“Then he who had received the one talent came and said, ‘Lord, I knew you to be a hard man, reaping where you have not sown, and gathering where you have not scattered seed. And I was afraid, and went and hid your talent in the ground. Look, there you have what is yours’ ” (Matthew 25:24,25).

FEAR AND PRIDE ARE FACTORS IN OUR DECISIONS MORE OFTEN THAN WE LIKE TO ADMIT. Some of our duties seem overwhelming. Some of our tasks seem impossible. And so we do nothing. Fearing failure, we fail to act at all. But like the unfaithful servant who was rebuked for having done nothing with his master’s money, we may hear our Lord’s rebuke for what we didn’t do.

When it comes to our work in the Lord, there is a parallel to the point Paul makes in 1 Corinthians 10:13 concerning temptation. There, the apostle says there will always be a “way of escape.” Similarly, when we face any responsibility, there will always be something we can do that will be worth doing.

Sometimes in life, it can be helpful to step back and look at the big picture. But there are other times when that would be a discouraging and unhelpful thing to do. It may look comprehensive, but the big picture can also look intimidating, and when the totality of what has to be done seems so huge as to be impossible, we need to dismiss the impossibilities from our minds and just concentrate on the small, doable tasks that lie right before us.
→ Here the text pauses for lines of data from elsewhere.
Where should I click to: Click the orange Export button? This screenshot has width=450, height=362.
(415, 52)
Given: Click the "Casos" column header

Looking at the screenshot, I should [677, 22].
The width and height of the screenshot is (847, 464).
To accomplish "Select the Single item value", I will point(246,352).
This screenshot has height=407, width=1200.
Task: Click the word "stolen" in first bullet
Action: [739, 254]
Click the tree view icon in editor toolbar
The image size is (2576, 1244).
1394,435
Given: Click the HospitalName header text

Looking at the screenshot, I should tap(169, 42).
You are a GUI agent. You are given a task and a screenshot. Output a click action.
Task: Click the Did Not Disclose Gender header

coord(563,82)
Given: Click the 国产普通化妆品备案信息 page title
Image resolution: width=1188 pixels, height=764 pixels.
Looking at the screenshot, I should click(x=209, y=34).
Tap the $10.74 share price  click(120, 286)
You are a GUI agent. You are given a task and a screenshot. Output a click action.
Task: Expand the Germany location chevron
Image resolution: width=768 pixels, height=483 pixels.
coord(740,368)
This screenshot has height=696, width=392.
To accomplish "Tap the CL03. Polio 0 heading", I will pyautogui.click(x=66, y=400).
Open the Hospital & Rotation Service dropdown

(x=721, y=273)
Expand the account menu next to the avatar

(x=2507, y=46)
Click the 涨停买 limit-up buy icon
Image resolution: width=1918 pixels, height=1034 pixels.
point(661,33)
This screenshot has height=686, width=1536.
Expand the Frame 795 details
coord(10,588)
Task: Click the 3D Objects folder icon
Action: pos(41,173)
Anytime we have to make a decision about what to do, we need to remember that we are accountable. In the end, we will be judged. But it’s not for the things we could not have done that we will answer; it’s for those that we could. We will be examined as to the choices we made between the alternatives that were open to us.

There is a bit of the perfectionist in all of us, I think. At times, we won’t stoop to doing a job at all if we think we can’t do it at an extremely high level of excellence. But look at the good that doesn’t get done in the Lord’s work with that kind of attitude. It really is true that the enemy of the good is often the best. If our effort is going to fall somewhere along the “good-better-best” continuum, let’s not allow the impossibility of the “best” to keep us from going ahead and doing a deed that would be “good.” If we will do the good that we can do, the best will usually take care of itself.

“Do not let what you cannot do interfere with what you can do” (John Wooden).